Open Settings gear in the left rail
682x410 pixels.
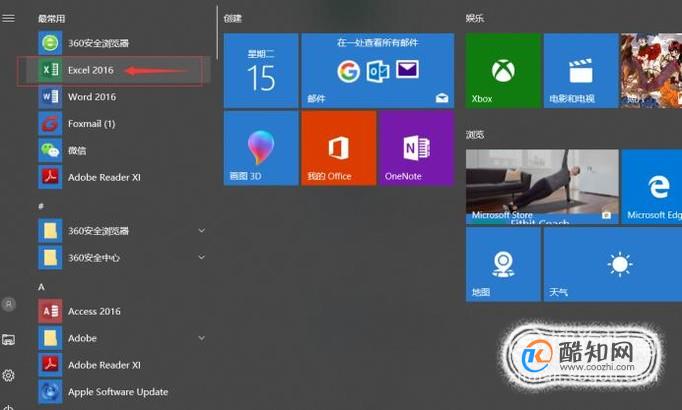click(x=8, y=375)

---

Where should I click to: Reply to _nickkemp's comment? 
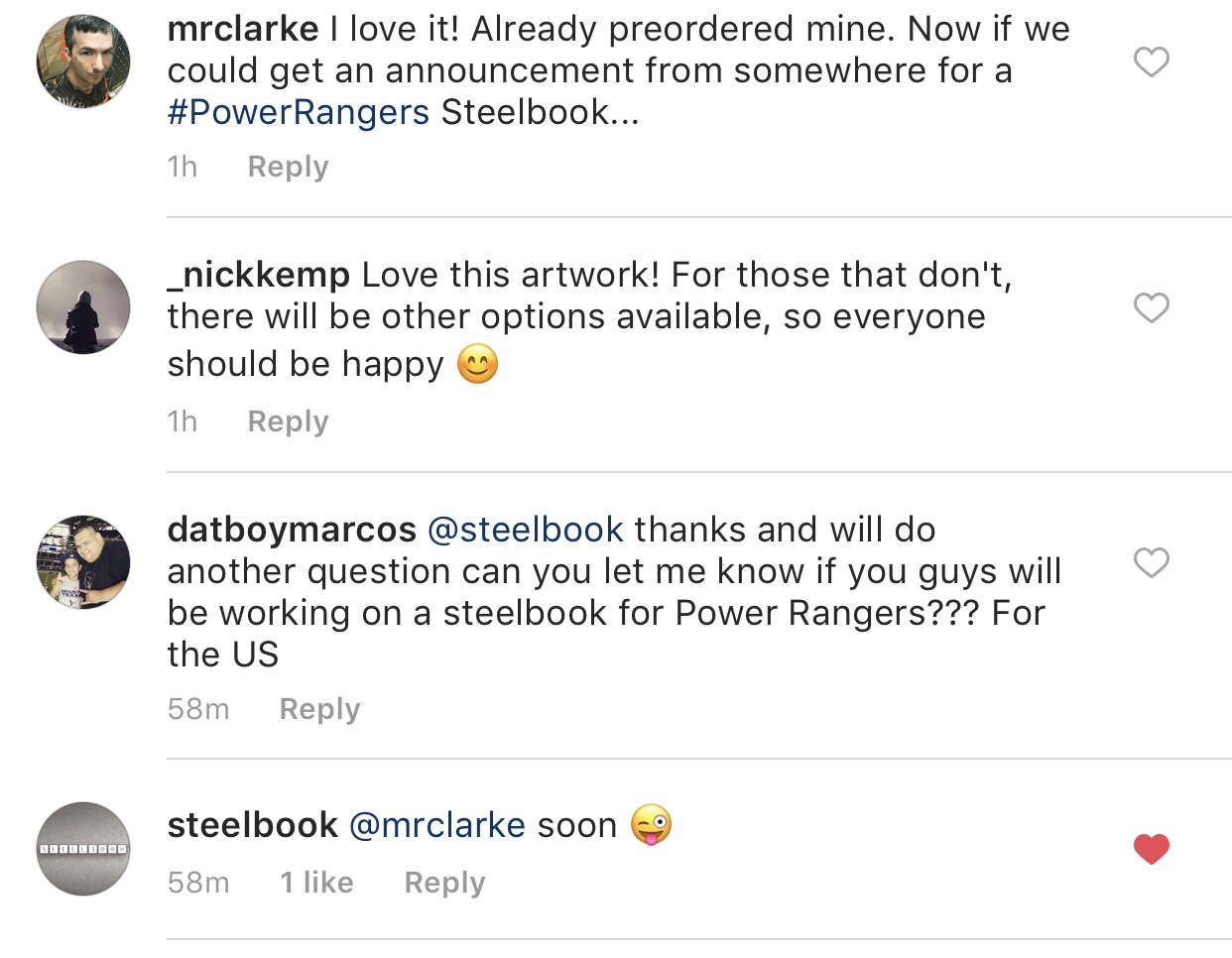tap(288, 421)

---

> **Written request**: Reproduce the records word for word, starting at the line that contains "Open Settings gear in the left rail" and ending at the line that contains "click(x=8, y=375)", with both of those lines included. Leave the pictures out of your answer.

> **Complete response**:
Open Settings gear in the left rail
682x410 pixels.
click(x=8, y=375)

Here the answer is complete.